“Nats, magic happens in the Camino,” Esther, my Catalan friend once told me. She has the gift of foresight, I concede because a series of “magical moments (though they may sound insignificant) happened right at dinnertime last night and today, my first day of my Camino.
I stopped eating fish more than a decade ago. I know this sounds crazy but it’s the way it is, I dont eat fish. Anyway, it was too early to hit the sack at six in the evening last night, so I went out for a walk. I bumped into a restaurant that offered a menu for pilgrims at €9.5. The waiter led me to a table with two middle-aged ladies and a thirty-something man. The man and the woman are from Denmark and the other lady is from Bilbao. All three of them except me had already started their Camino in France. The conversation started in English but later on, mother and son shifted to Danish and the Basque lady and I in Spanish. It turned out that the restaurant had already decided what food to serve us.
For starters, we had zucchini soup. Not bad, actually.
The main course arrived. Fish! With French fries as side dish. I looked at the fish staring in front of me. f@#%! I saw the couple at the other table return their plates to the waiter and he came back with two plates of fried eggs. I was tempted to do the same but then I thought otherwise. “I am doing the Camino and I am going to eat this freaking fish.”
“This is a trout. Trucha in Spanish. In Basque country, we normally serve this rolled with a piece of ham,” the Basque lady proudly informed us. At first, I ate my fish minuscule by minuscule. Followed by a swig of red wine to wash away the fishy taste. But then, I realized it didnt have this fishy-thingy that usually makes my stomach churn. I ended up eating everything to the bones.
The earplugs didnt work. I called it a day at nine, the earliest in ages. But at half past nine, I was awoken by a cacophony of all kinds of snores: the baritone snore, the falsetto, the rattlesnake snore, the roar of the lion, the whistle and the shy snore. The lights went out at exactly ten o’clock. All of a sudden, the sound of thousands of flipflops and rubber sandals squeaking against the floor enveloped the whole room as if there was a stampede of wild ducks running for safety escaping from a gang of wolves. This time though, the destination was not the swamps, but the toilets!

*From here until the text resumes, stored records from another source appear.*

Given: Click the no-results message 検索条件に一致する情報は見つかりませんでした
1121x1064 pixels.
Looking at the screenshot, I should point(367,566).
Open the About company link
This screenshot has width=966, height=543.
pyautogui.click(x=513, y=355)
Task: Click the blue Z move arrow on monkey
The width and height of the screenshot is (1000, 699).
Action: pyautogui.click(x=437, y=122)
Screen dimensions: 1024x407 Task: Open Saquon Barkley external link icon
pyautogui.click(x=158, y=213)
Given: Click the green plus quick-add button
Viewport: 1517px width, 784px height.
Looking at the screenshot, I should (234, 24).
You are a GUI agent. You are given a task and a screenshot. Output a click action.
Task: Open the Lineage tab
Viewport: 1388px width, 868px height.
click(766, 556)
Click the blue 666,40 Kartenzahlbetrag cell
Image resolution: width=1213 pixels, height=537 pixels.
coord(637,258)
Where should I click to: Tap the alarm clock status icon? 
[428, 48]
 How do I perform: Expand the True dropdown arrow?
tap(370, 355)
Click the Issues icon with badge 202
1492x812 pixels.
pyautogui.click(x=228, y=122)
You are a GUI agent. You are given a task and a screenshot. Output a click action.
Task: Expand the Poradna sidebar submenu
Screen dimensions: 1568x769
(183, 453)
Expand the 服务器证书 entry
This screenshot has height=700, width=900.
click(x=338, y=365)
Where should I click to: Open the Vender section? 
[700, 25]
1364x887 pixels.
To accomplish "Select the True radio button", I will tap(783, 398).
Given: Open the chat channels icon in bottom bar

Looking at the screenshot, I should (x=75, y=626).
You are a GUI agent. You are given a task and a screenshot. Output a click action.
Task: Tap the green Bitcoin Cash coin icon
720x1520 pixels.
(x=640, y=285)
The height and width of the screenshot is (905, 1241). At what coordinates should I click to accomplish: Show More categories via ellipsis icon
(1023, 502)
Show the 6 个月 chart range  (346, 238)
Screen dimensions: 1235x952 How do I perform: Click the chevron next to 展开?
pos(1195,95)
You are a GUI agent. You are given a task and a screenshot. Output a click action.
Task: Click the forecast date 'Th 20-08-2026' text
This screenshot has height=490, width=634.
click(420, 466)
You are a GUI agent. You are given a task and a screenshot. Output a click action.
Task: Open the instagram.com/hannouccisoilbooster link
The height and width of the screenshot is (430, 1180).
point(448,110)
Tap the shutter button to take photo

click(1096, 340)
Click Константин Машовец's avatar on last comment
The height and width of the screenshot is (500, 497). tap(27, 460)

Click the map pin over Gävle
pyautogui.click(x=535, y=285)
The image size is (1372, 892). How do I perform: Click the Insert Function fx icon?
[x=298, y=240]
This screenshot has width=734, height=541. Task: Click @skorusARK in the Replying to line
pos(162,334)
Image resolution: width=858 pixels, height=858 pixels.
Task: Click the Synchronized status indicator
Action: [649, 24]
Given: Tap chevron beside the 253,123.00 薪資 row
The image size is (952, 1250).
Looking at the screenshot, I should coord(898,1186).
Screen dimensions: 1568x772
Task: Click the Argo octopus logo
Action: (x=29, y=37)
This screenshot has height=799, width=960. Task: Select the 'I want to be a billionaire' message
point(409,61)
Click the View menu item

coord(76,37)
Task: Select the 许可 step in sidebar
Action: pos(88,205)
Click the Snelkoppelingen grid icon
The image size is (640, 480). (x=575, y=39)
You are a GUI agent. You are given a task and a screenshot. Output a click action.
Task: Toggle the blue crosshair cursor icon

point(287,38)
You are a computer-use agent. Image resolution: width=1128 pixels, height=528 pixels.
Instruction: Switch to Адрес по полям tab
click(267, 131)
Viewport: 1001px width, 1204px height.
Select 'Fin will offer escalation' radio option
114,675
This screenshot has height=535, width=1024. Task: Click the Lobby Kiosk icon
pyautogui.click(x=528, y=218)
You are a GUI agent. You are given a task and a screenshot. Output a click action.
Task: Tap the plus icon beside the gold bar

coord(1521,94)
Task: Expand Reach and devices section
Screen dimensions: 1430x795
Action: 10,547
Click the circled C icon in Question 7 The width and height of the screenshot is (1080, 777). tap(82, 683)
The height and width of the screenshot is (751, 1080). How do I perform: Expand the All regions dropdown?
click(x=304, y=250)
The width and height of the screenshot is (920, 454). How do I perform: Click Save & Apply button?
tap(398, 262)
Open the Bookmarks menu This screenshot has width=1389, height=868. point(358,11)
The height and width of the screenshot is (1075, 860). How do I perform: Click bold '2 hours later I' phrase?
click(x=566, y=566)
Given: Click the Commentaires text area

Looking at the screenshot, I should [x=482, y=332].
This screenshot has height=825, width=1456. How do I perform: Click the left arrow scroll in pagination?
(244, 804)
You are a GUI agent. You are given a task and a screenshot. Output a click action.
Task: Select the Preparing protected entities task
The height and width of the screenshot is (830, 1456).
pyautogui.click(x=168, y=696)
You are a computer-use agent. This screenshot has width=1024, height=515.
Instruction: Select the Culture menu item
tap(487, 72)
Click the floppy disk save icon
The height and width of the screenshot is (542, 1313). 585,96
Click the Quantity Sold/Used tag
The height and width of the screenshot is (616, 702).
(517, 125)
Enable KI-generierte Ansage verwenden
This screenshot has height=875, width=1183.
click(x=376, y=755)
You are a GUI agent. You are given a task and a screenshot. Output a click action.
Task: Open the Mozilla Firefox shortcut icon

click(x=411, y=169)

I woke up at half past five, took a shower, got dressed and prepared to take my leave. The Dutch volunteer opened the door of the albergue as soon as he saw me ready and set. “That way. Buen Camino!” There was nobody outside. I couldn’t see anything except the fog that had wrapped the whole courtyard. It looked creepy but I walked on following the yellow arrows.
I got lost after just walking for several meters. The arrow disappeared. There was no one to ask. I stood there hoping for a miracle. I took out a banana and munched it slowly. Two minutes later, two ladies appeared and I discreetly followed them. After thirty minutes, I was already inside a forest. It was dark and yes, foggy. But fifteen minutes later, it is as if a curtain had been drawn and gave way for the light to pass through the trees. It was oh so bright and such a beautiful view.
I passed by small villages, vast fields, rivers, creeks and walked on steeps paths. Then I got lost again after making a turn. I was facing three paths. No yellow arrows, mind you. I stopped. I could only hear birds singing. I listened and listened hard. Then I heard voices from afar, two ladies. I walked to the direction of the voices and I was on track again. I reached the end of the path leading to a two-way street. “Where is the freaking arrow?” I stopped and listened. I saw a figure from afar and I walked to his direction but I realized he was not a perigrino. Then out of the blue, a man in uniform, a policeman no less, came out of the building and pointed at the arrow in front of me. “But it was not there before!”
So here I am, already clean and full at four in the afternoon in a small room somewhere in Zubiri. I have walked 23 kilometers in six hours. My feet are aching and I can feel the strain on my shoulders. But then, I feel happy. I have made friends with lots of people along the way too. Tomorrow I will be up again at six. My next destination is Pamplona.
So how did I get to know about this place? I was sitting on a bench in the town square looking at my list of albegues and hostels to spend the night when a familiar face came towards me. The Basque Lady! “Nats, at eight euros! Go! I am staying there too.”
Another night in a room sharing with forty people, my fellow peregrinos. And yes, I am ready to get lost again but then, as what Esther said, there is magic in the Camino.